René Redzepi was quoted about his experience working at the previous number one restaurant in the world, elBulli:

“I didn’t come back to Denmark thinking: I’m going to put a gel of a gel of a gel on my monkfish liver while I whip my guests with burning rosemary,” he said. “I just came back with a sense of freedom.”

The restaurant is situated by the water near the town of Christianhavn, in a converted warehouse space by the water. The whitewashed, exposed wooden beams and contrasted by the smooth dark wood floors. The decor is organic yet modern with very distinct Scandinavian designs – smooth wooden chairs with no perfectly straight lines and fluffy sheepskin throws on every other one, smoked oaked tables with no linen and the changing natural light from the floor to ceiling windows, first bright, then dusk, and then swallowed by the warm glow of the votives lightly reflecting off natural surfaces.
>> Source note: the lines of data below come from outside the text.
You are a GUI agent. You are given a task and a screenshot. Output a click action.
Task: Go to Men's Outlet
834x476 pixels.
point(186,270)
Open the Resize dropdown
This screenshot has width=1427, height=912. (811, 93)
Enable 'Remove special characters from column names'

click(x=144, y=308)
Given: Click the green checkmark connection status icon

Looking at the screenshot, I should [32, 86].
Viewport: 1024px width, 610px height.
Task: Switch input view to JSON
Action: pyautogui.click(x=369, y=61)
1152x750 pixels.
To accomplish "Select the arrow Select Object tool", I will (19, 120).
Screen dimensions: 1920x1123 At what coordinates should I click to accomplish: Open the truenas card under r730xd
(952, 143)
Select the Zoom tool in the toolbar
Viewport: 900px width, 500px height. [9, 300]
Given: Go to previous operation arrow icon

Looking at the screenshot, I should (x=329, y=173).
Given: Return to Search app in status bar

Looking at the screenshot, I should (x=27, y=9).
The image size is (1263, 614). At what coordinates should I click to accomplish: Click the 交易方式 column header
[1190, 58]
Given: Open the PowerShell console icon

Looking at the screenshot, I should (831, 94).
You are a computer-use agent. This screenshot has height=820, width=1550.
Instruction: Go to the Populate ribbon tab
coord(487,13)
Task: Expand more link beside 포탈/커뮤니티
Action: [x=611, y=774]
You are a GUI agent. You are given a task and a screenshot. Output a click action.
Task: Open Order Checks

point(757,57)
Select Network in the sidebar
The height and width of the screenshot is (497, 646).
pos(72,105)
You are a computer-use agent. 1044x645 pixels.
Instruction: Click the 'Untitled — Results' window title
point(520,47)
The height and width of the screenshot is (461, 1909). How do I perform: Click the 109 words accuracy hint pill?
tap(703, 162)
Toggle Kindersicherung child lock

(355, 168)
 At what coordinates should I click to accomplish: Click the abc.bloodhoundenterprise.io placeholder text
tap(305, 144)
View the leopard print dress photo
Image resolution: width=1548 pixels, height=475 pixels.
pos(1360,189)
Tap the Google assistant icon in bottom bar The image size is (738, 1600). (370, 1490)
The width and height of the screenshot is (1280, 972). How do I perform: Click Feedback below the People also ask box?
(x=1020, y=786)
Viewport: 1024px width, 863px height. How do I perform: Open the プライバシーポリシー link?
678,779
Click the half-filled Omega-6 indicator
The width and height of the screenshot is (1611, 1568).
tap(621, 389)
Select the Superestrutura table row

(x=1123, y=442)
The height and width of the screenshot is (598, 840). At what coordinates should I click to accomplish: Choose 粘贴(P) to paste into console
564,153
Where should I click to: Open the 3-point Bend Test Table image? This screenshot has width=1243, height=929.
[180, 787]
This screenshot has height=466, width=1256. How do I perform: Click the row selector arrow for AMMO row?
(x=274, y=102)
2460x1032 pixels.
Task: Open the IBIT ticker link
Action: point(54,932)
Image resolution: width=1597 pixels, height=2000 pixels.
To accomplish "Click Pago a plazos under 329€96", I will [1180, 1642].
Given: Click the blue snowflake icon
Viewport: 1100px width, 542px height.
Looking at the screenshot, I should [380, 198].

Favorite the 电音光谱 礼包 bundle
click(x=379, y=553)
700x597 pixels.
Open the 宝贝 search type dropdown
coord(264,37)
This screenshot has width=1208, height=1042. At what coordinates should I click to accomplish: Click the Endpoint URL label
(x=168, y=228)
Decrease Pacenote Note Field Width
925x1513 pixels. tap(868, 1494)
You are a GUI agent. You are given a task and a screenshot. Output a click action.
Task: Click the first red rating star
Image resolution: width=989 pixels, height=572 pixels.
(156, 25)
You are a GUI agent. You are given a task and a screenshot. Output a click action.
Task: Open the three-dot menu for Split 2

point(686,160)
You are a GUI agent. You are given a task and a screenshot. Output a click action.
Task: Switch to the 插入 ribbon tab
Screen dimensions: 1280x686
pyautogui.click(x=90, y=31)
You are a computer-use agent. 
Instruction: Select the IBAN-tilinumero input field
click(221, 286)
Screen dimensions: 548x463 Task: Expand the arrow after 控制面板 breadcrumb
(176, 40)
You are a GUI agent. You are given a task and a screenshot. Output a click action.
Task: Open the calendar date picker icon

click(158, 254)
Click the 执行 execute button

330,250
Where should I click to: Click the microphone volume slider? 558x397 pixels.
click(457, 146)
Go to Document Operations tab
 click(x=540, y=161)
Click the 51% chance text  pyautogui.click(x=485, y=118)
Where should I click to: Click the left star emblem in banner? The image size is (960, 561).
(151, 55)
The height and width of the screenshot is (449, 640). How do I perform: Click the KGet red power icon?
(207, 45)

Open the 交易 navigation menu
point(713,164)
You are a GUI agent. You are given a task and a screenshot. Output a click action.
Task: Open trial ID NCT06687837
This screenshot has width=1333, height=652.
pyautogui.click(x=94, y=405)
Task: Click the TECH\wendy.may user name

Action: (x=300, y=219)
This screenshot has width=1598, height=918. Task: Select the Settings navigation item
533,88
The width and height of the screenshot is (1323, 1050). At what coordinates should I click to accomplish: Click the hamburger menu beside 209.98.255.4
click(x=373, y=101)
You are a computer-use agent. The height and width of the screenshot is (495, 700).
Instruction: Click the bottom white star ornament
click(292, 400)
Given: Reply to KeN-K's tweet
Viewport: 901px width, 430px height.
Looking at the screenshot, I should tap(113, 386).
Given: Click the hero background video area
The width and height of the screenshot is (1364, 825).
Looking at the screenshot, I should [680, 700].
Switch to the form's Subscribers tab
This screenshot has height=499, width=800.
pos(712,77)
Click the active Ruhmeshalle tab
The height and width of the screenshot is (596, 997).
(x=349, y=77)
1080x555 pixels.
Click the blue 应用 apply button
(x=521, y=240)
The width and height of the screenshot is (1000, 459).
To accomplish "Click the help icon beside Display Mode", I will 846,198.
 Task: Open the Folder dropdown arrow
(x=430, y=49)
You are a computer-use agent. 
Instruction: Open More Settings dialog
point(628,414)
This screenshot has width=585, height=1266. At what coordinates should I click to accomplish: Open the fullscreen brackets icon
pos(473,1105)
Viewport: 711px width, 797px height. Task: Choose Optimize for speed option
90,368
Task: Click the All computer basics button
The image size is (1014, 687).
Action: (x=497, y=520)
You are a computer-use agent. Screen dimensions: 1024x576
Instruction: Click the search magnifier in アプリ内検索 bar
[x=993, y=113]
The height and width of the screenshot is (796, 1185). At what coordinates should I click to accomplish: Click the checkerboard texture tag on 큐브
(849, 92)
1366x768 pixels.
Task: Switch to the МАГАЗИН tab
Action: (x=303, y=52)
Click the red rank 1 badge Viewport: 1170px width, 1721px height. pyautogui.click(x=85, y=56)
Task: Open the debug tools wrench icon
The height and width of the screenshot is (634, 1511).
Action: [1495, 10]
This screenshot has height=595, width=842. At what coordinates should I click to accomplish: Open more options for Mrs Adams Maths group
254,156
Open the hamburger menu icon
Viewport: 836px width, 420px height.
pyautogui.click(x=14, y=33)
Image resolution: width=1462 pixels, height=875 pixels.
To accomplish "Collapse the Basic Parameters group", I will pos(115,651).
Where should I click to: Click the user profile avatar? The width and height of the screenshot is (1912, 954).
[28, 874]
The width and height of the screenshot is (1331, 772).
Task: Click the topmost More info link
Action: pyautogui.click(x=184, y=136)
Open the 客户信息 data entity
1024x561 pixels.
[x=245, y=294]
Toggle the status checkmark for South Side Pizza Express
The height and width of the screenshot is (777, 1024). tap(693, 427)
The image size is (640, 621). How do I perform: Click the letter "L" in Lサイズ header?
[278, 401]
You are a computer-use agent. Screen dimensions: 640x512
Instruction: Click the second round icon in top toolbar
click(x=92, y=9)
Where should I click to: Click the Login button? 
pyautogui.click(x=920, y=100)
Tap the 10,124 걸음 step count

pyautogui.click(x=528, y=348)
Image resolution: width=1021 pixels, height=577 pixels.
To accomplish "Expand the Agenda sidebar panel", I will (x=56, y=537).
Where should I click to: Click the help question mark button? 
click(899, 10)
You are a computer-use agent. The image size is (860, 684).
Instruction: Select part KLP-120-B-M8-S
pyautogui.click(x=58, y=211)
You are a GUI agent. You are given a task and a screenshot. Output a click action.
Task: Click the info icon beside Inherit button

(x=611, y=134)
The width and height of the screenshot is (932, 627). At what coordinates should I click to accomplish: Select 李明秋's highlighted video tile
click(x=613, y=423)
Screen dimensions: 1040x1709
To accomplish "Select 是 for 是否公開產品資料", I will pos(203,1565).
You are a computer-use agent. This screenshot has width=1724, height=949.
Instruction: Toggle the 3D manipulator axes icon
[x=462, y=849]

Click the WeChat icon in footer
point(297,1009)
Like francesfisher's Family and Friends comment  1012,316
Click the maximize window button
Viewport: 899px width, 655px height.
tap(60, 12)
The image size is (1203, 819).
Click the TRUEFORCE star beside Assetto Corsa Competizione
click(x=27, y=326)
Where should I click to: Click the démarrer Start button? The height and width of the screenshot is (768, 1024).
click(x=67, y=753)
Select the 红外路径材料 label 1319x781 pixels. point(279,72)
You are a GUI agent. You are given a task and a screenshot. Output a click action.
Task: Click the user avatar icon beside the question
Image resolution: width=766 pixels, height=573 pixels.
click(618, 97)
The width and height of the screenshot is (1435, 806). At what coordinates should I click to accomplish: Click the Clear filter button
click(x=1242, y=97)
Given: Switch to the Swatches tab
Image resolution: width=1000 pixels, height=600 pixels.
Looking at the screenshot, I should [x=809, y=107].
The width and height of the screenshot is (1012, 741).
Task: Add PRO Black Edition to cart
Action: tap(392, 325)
We were seated at our table, beautifully located on a window corner, decorated with a vase adorned with green, leafy herbs and branches, and usually large stalks of what looked like a cross between lemongrass and heart of palm across our charger plates. After navigating through a long list of boutique organic and biodynamic Champagne houses did our server explain that the first two ’snacks’ of our evening were in fact the ‘decorations’ on the table. The serving of the ’snacks’ move quite quickly, a different shared plate is presented in front of each diner, making it quite an interactive experience of exchanging your plate with another until everyone on the table has had their share.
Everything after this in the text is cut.